BEGIN RECORD SET

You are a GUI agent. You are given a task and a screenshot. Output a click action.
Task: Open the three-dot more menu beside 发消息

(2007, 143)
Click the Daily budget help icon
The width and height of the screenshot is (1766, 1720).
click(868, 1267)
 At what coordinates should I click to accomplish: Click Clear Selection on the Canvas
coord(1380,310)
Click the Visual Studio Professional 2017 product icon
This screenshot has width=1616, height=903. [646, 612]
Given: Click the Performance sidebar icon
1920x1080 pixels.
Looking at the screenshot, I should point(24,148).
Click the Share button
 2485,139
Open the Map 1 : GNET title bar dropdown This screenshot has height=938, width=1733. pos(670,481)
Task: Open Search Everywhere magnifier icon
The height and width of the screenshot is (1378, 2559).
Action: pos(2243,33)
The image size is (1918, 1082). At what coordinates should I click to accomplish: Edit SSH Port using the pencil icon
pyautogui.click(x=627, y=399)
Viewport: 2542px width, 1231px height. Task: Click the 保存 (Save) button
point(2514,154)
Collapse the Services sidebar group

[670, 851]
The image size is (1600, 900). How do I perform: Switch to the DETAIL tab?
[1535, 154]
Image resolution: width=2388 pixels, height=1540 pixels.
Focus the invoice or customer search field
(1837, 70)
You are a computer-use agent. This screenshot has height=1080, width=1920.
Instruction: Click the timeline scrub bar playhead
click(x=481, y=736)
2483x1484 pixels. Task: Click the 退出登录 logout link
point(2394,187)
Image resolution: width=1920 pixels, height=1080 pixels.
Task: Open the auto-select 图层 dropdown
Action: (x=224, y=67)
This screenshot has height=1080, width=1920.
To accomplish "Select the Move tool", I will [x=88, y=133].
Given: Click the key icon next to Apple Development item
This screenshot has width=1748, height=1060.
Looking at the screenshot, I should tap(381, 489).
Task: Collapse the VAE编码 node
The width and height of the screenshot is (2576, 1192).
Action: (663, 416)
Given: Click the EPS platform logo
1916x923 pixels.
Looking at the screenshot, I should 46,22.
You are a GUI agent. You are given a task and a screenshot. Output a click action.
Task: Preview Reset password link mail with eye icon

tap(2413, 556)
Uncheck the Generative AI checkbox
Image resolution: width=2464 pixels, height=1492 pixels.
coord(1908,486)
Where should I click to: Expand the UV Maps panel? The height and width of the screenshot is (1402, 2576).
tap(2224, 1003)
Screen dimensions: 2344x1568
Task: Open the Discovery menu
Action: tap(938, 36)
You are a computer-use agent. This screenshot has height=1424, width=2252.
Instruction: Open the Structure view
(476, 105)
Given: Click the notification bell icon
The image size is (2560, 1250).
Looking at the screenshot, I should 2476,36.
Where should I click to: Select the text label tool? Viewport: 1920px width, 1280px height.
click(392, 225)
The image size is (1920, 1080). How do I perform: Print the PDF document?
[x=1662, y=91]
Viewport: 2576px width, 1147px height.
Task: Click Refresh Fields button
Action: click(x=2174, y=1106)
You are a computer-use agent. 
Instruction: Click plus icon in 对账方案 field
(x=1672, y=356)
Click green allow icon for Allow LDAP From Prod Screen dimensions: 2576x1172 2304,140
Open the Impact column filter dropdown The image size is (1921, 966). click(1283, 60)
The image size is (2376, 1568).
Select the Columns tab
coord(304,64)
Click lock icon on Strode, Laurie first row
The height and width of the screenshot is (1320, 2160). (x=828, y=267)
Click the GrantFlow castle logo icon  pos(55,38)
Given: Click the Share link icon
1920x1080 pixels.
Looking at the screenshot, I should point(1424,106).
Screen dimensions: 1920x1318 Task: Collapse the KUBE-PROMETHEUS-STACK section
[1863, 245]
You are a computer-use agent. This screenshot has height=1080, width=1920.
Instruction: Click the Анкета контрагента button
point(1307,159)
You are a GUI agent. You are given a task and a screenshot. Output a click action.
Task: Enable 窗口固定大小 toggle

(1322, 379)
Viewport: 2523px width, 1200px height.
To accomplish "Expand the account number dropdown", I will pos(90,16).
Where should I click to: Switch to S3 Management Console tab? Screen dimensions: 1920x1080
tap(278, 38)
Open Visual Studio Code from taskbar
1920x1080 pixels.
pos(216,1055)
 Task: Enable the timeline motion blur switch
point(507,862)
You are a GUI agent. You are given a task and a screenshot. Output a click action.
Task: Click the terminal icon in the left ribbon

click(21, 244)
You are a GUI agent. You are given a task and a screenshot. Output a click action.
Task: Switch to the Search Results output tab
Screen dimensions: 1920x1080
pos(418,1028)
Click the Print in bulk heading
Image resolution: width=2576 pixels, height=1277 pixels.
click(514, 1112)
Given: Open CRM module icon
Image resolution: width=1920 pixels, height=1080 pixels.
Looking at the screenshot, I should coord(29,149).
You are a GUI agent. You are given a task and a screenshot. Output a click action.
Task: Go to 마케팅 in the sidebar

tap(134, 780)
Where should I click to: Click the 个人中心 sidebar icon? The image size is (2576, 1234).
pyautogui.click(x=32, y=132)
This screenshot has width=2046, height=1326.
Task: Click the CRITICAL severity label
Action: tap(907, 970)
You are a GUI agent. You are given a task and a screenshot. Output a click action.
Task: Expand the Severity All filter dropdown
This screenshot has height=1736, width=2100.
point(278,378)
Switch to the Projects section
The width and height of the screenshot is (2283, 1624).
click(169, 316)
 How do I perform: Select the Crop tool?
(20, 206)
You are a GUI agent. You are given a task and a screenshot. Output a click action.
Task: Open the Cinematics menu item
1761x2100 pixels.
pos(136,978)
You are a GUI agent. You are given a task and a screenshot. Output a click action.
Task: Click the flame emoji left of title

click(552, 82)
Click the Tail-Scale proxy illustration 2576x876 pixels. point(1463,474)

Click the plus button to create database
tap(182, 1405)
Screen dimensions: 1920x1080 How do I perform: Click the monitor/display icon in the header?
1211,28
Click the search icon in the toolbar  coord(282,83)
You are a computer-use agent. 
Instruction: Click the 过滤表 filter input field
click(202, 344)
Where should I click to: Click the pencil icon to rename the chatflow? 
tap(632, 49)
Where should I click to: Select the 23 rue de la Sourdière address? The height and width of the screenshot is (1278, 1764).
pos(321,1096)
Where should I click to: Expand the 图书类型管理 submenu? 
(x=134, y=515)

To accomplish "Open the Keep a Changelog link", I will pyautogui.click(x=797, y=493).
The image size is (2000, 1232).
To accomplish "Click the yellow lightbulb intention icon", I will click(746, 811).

END RECORD SET

▶ ABOUT THIS EXERCISE: Exactly as they stand, restate all the lines of the listing.

▶ TASK OUTPUT:
You are a GUI agent. You are given a task and a screenshot. Output a click action.
Task: Open the three-dot more menu beside 发消息

(2007, 143)
Click the Daily budget help icon
The width and height of the screenshot is (1766, 1720).
click(868, 1267)
 At what coordinates should I click to accomplish: Click Clear Selection on the Canvas
coord(1380,310)
Click the Visual Studio Professional 2017 product icon
This screenshot has width=1616, height=903. [646, 612]
Given: Click the Performance sidebar icon
1920x1080 pixels.
Looking at the screenshot, I should point(24,148).
Click the Share button
 2485,139
Open the Map 1 : GNET title bar dropdown This screenshot has height=938, width=1733. pos(670,481)
Task: Open Search Everywhere magnifier icon
The height and width of the screenshot is (1378, 2559).
Action: pos(2243,33)
The image size is (1918, 1082). At what coordinates should I click to accomplish: Edit SSH Port using the pencil icon
pyautogui.click(x=627, y=399)
Viewport: 2542px width, 1231px height. Task: Click the 保存 (Save) button
point(2514,154)
Collapse the Services sidebar group

[670, 851]
The image size is (1600, 900). How do I perform: Switch to the DETAIL tab?
[1535, 154]
Image resolution: width=2388 pixels, height=1540 pixels.
Focus the invoice or customer search field
(1837, 70)
You are a computer-use agent. This screenshot has height=1080, width=1920.
Instruction: Click the timeline scrub bar playhead
click(x=481, y=736)
2483x1484 pixels. Task: Click the 退出登录 logout link
point(2394,187)
Image resolution: width=1920 pixels, height=1080 pixels.
Task: Open the auto-select 图层 dropdown
Action: (x=224, y=67)
This screenshot has height=1080, width=1920.
To accomplish "Select the Move tool", I will [x=88, y=133].
Given: Click the key icon next to Apple Development item
This screenshot has width=1748, height=1060.
Looking at the screenshot, I should tap(381, 489).
Task: Collapse the VAE编码 node
The width and height of the screenshot is (2576, 1192).
Action: (663, 416)
Given: Click the EPS platform logo
1916x923 pixels.
Looking at the screenshot, I should 46,22.
You are a GUI agent. You are given a task and a screenshot. Output a click action.
Task: Preview Reset password link mail with eye icon

tap(2413, 556)
Uncheck the Generative AI checkbox
Image resolution: width=2464 pixels, height=1492 pixels.
coord(1908,486)
Where should I click to: Expand the UV Maps panel? The height and width of the screenshot is (1402, 2576).
tap(2224, 1003)
Screen dimensions: 2344x1568
Task: Open the Discovery menu
Action: tap(938, 36)
You are a computer-use agent. This screenshot has height=1424, width=2252.
Instruction: Open the Structure view
(476, 105)
Given: Click the notification bell icon
The image size is (2560, 1250).
Looking at the screenshot, I should 2476,36.
Where should I click to: Select the text label tool? Viewport: 1920px width, 1280px height.
click(392, 225)
The image size is (1920, 1080). How do I perform: Print the PDF document?
[x=1662, y=91]
Viewport: 2576px width, 1147px height.
Task: Click Refresh Fields button
Action: click(x=2174, y=1106)
You are a computer-use agent. 
Instruction: Click plus icon in 对账方案 field
(x=1672, y=356)
Click green allow icon for Allow LDAP From Prod Screen dimensions: 2576x1172 2304,140
Open the Impact column filter dropdown The image size is (1921, 966). click(1283, 60)
The image size is (2376, 1568).
Select the Columns tab
coord(304,64)
Click lock icon on Strode, Laurie first row
The height and width of the screenshot is (1320, 2160). (x=828, y=267)
Click the GrantFlow castle logo icon  pos(55,38)
Given: Click the Share link icon
1920x1080 pixels.
Looking at the screenshot, I should point(1424,106).
Screen dimensions: 1920x1318 Task: Collapse the KUBE-PROMETHEUS-STACK section
[1863, 245]
You are a computer-use agent. This screenshot has height=1080, width=1920.
Instruction: Click the Анкета контрагента button
point(1307,159)
You are a GUI agent. You are given a task and a screenshot. Output a click action.
Task: Enable 窗口固定大小 toggle

(1322, 379)
Viewport: 2523px width, 1200px height.
To accomplish "Expand the account number dropdown", I will pos(90,16).
Where should I click to: Switch to S3 Management Console tab? Screen dimensions: 1920x1080
tap(278, 38)
Open Visual Studio Code from taskbar
1920x1080 pixels.
pos(216,1055)
 Task: Enable the timeline motion blur switch
point(507,862)
You are a GUI agent. You are given a task and a screenshot. Output a click action.
Task: Click the terminal icon in the left ribbon

click(21, 244)
You are a GUI agent. You are given a task and a screenshot. Output a click action.
Task: Switch to the Search Results output tab
Screen dimensions: 1920x1080
pos(418,1028)
Click the Print in bulk heading
Image resolution: width=2576 pixels, height=1277 pixels.
click(514, 1112)
Given: Open CRM module icon
Image resolution: width=1920 pixels, height=1080 pixels.
Looking at the screenshot, I should coord(29,149).
You are a GUI agent. You are given a task and a screenshot. Output a click action.
Task: Go to 마케팅 in the sidebar

tap(134, 780)
Where should I click to: Click the 个人中心 sidebar icon? The image size is (2576, 1234).
pyautogui.click(x=32, y=132)
This screenshot has width=2046, height=1326.
Task: Click the CRITICAL severity label
Action: tap(907, 970)
You are a GUI agent. You are given a task and a screenshot. Output a click action.
Task: Expand the Severity All filter dropdown
This screenshot has height=1736, width=2100.
point(278,378)
Switch to the Projects section
The width and height of the screenshot is (2283, 1624).
click(169, 316)
 How do I perform: Select the Crop tool?
(20, 206)
You are a GUI agent. You are given a task and a screenshot. Output a click action.
Task: Open the Cinematics menu item
1761x2100 pixels.
pos(136,978)
You are a GUI agent. You are given a task and a screenshot. Output a click action.
Task: Click the flame emoji left of title

click(552, 82)
Click the Tail-Scale proxy illustration 2576x876 pixels. point(1463,474)

Click the plus button to create database
tap(182, 1405)
Screen dimensions: 1920x1080 How do I perform: Click the monitor/display icon in the header?
1211,28
Click the search icon in the toolbar  coord(282,83)
You are a computer-use agent. 
Instruction: Click the 过滤表 filter input field
click(202, 344)
Where should I click to: Click the pencil icon to rename the chatflow? 
tap(632, 49)
Where should I click to: Select the 23 rue de la Sourdière address? The height and width of the screenshot is (1278, 1764).
pos(321,1096)
Where should I click to: Expand the 图书类型管理 submenu? 
(x=134, y=515)

To accomplish "Open the Keep a Changelog link", I will pyautogui.click(x=797, y=493).
The image size is (2000, 1232).
To accomplish "Click the yellow lightbulb intention icon", I will click(746, 811).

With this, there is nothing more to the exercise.